Michael Godel – Cloudy Bay’s is a cracking, reductive and very ripe chardonnay in 2015. If that’s not enough of a coaxing welcome mat to revel in the pale golden sunlight of this excellent wine then what else can I say. Kudos to the maker of these new age wines. In this case, saline like kimmeridgian Chablis.

Henry Of Pelham Cuvée Catharine Carte Blanche Estate Blanc De Blanc 2013  Cloudy Bay Chardonnay 2015

Charles Baker 2017 B-Side Riesling, Twenty Mile Bench, Niagara Escarpment       ($21.95)
David Lawrason – A sort of “second wine” to Charles Baker’s single vineyard rieslings, this is very bright, clean and energetic with classic aromas of apple, lemon, honey and a hint of petrol. It is light to medium bodied, just off-dry and built around tart acidity. Well-priced Niagara Escarpment fare.

Balletto 2015 Russian River Valley Chardonnay, Sonoma County, California ($37.95)
David Lawrason – From a small, previously unknown (to me) Russian River winery, this is quite fine, elegant, if full flavoured, with ripe peach/melon fruit and nicely fitted with toasty, nutty oak. Well proportioned, focused and long on the palate. Pretty good value in the wide world of $40 chards.

Yalumba 2016 Samuel’s Garden Collection Wild Ferment Chardonnay, Eden Valley, South Australia ($24.95)
David Lawrason – The Eden Valley is a somewhat elevated, cooler sub-region of Barossa. This is a nicely bright, slim and tasty chardonnay – notably lean for an Aussie. It has a generous, toasted almond/nutty nose with poached pear, lemon and spice. It is medium weight, sweet-edged yet tart as well, with excellent length.
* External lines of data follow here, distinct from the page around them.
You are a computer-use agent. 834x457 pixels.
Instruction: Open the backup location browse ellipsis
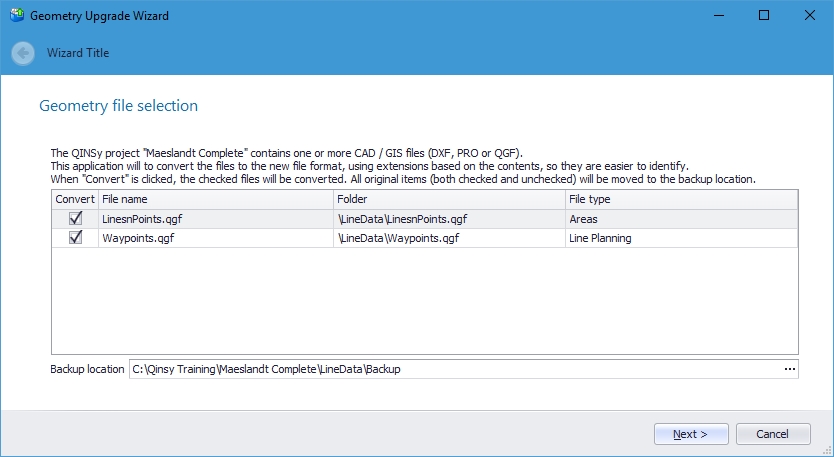point(790,369)
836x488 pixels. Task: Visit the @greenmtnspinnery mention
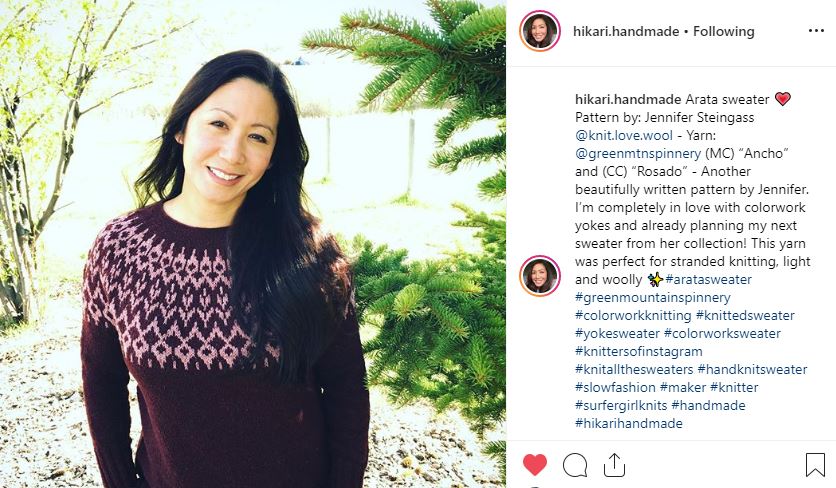click(638, 154)
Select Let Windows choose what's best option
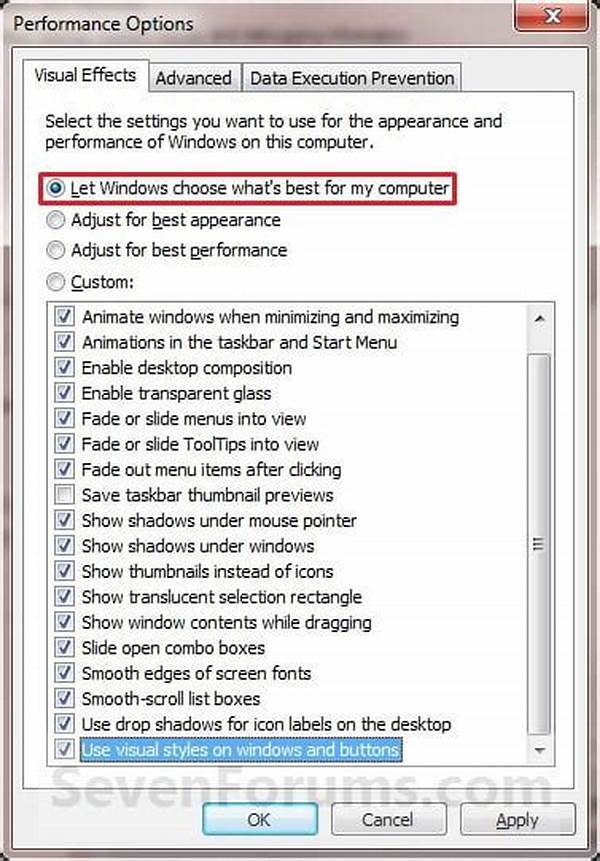The width and height of the screenshot is (600, 861). click(x=57, y=188)
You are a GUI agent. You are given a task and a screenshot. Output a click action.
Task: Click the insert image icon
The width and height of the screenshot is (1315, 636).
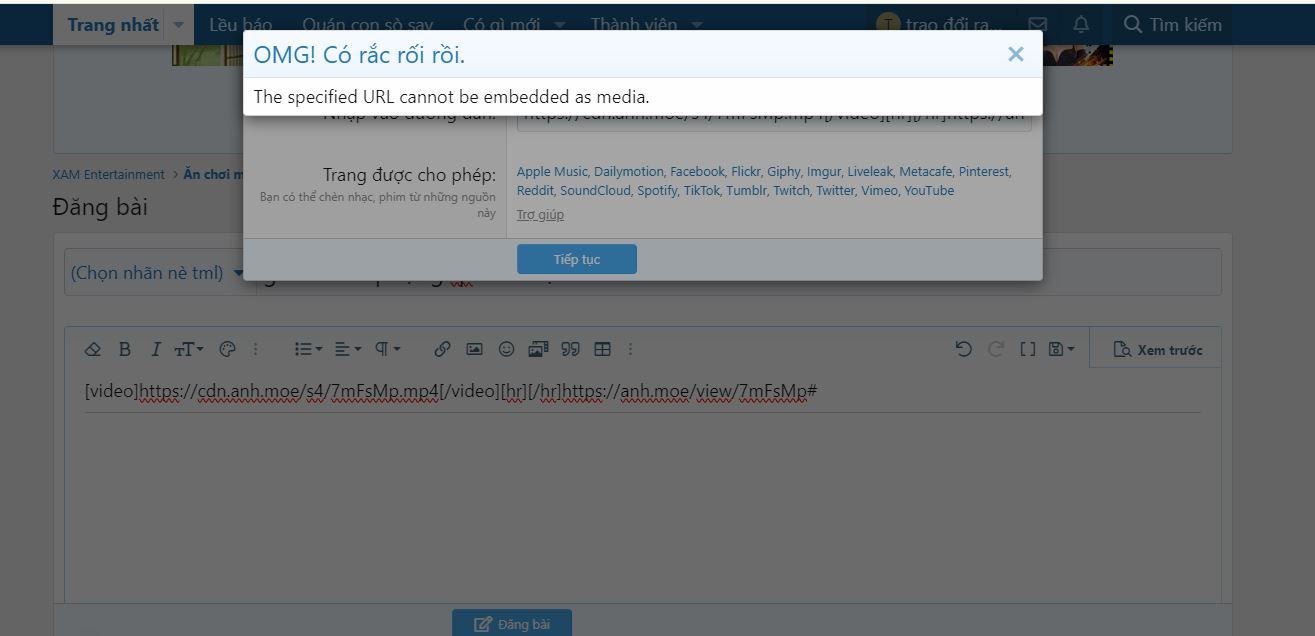point(474,349)
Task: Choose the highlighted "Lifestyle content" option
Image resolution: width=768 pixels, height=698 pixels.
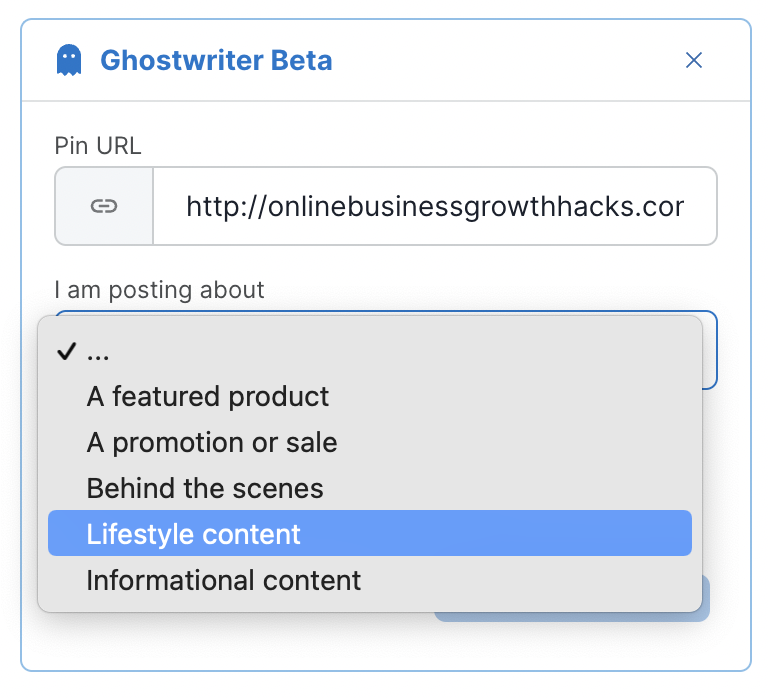Action: 194,534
Charles Baker B Side Riesling 2017  Balletto Estate Russian River Valley Chardonnay 2015  Yalumba Wild Ferment Chardonnay 2016


Zuccardi Q 2015 Malbec, Uco Valley, Mendoza, Argentina ($19.95)
David Lawrason – Sourced entirely from the Vista Flores sub-region of the Uco Valley, this was 100% concrete fermented and only 30% aged in oak, so it’s a nicely affordable window into Zuccardi’s philosophy and technique. It shows a fragrant plum/berry compote nose with some spice, lavender and thyme accents. It is mid-weight to full-bodied, with some juiciness, firm tannin and very good length. There is a feint earthy/concrete cast on the finish. Best 2019 to 2023

Trapiche 2014 Gran Medalla Malbec, Uco Valley, Mendoza, Argentina ($24.95)
David Lawrason – From Argentina’s largest wine company, this shows very impressive colour depth, aromatics and structure and it is well worth $25. The nose is lifted with violet, blueberry/mulberry, a hint of mint and chocolate. It is full bodied, fairly dense, firm and nicely proportioned. The tannins are firm, the length is very good to excellent. Best 2020 to 2025.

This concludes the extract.